Insatisfeitos com a nova gestão da empresa, muitos funcionários decidiram sair nos últimos meses. Segundo levantamento feito pelo jornal O Estado de S. Paulo, com base em dados da rede social profissional LinkedIn, ao menos 50 pessoas deixaram a 99 entre janeiro e junho deste ano, sendo a maior parte desenvolvedores - hoje, a companhia têm 900 funcionários no Brasil e afirma ter 100 vagas abertas.

Mais de dez profissionais foram trabalhar na Yellow, startup de compartilhamento de bicicletas fundada por Lambrecht e Freitas, cofundadores da 99, após deixarem a empresa. Em nota, Freitas afirmou que não vê relação entre a saída das pessoas da 99 e contratação pela Yellow. "Muitas pessoas têm procurado a gente pelo nosso propósito de trazer algo positivo para as cidades", diz ele. Outras startups que também contrataram ex-colaboradores da 99 incluem o app de delivery Rappi, Nubank e Loggi.

Moraes, da 99, afirma que a empresa tem investido em melhorar a integração entre os brasileiros e chineses. Entre as ações, a empresa está oferecendo aulas de mandarim para brasileiros e de português para os chineses, para a comunicação funcionar melhor. Outra estratégia, diz Moraes, é envolver os profissionais em projetos globais.

"A saída dos funcionários está mais relacionada aos ciclos profissionais de cada um do que à insatisfação", diz o presidente da 99. "Nos orgulhamos de formar especialistas para outras empresas e os que ficam conosco têm oportunidades."

Em entrevista ao jornal O Estado de S. Paulo, ex-engenheiros da 99, que não quiseram se identificar, dizem que a rotina dentro da startup começou a mudar já no primeiro investimento da Didi na startup, de US$ 100 milhões, feito em janeiro de 2017. A gigante chinesa, que tem valor de mercado estimado em US$ 56 bilhões, tem apostado em investir em empresas locais no mesmo segmento como estratégia para ampliar sua influência global.

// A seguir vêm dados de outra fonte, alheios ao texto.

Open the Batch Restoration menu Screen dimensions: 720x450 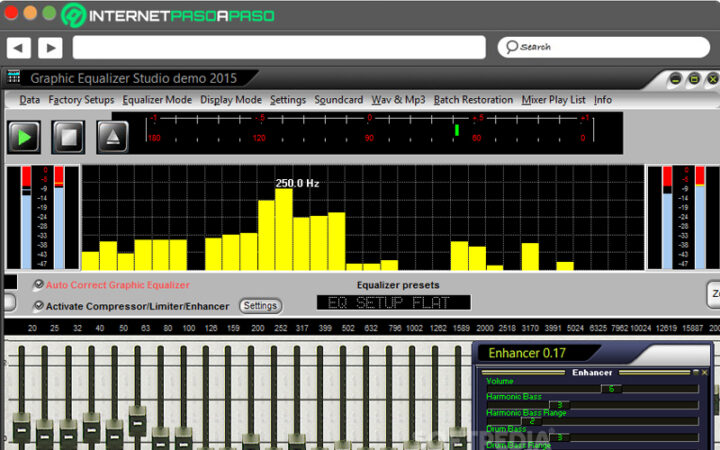click(x=473, y=100)
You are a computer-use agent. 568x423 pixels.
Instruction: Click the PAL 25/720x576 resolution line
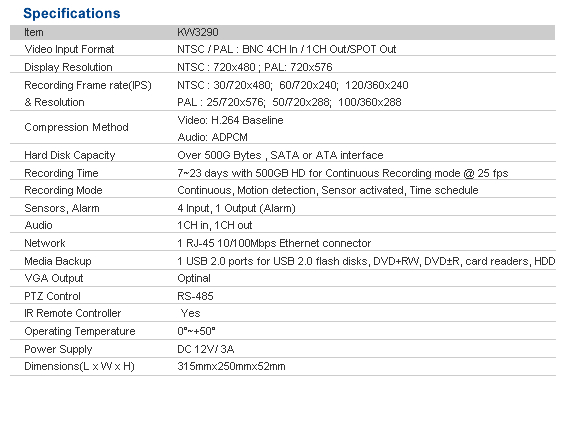(x=289, y=102)
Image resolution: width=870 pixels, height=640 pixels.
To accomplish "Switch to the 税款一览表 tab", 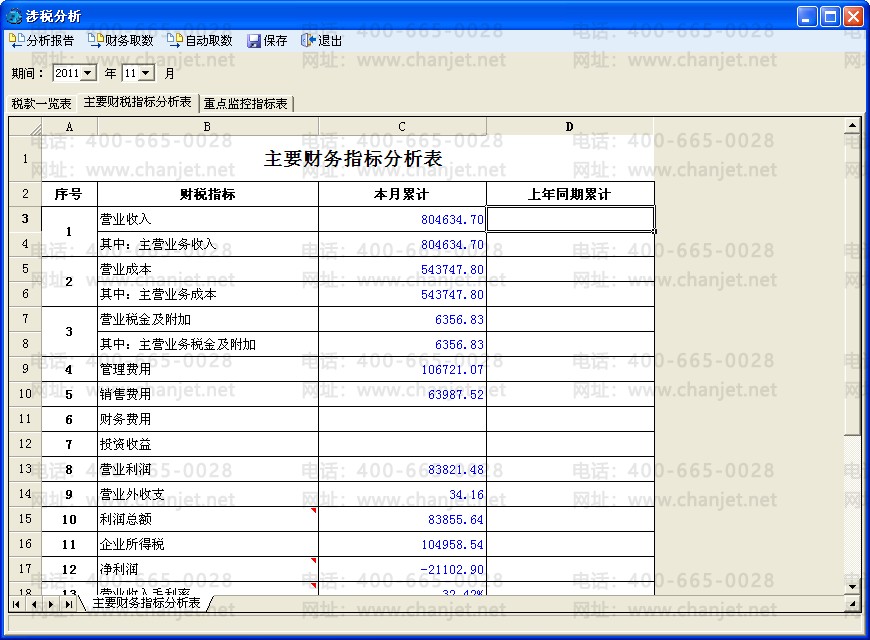I will click(x=41, y=103).
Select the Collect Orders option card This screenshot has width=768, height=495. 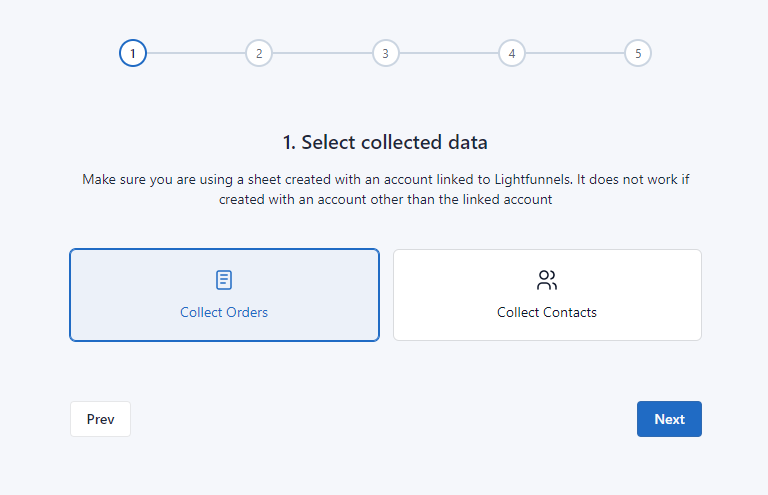(x=224, y=295)
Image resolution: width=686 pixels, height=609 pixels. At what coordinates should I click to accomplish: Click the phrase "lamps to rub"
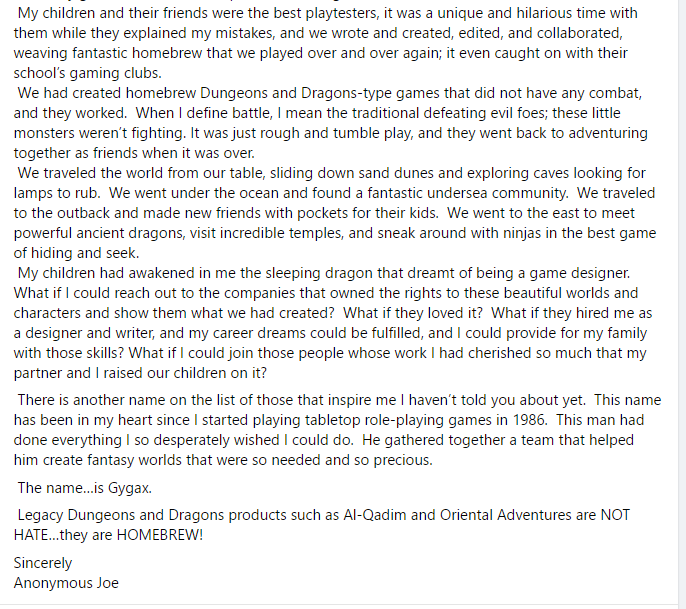pos(58,193)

Para Paulo Furquim de Azevedo, coordenador do Centro de Estudos em Negócios do Insper, os problemas de integração da 99 já eram esperados, devido às diferenças culturais entre Brasil e China. Porém, ao limitar a atuação de engenheiros locais, ele acredita que a 99 pode perder um diferencial importante frente aos rivais.

"O coração e a alma da 99 sempre estiveram na equipe de engenheiros, até porque a startup foi criada por dois programadores", diz Azevedo. "Quando isso deixa de existir, a startup perde a essência completamente."

Por enquanto, Moraes minimiza os problemas e tenta olhar para as oportunidades de negócio da 99: expandir seu alcance para a periferia, a exemplo do que fez o Uber, é prioridade. "Vamos atender moradores de bairros de baixa renda, onde a 99 ainda não está presente."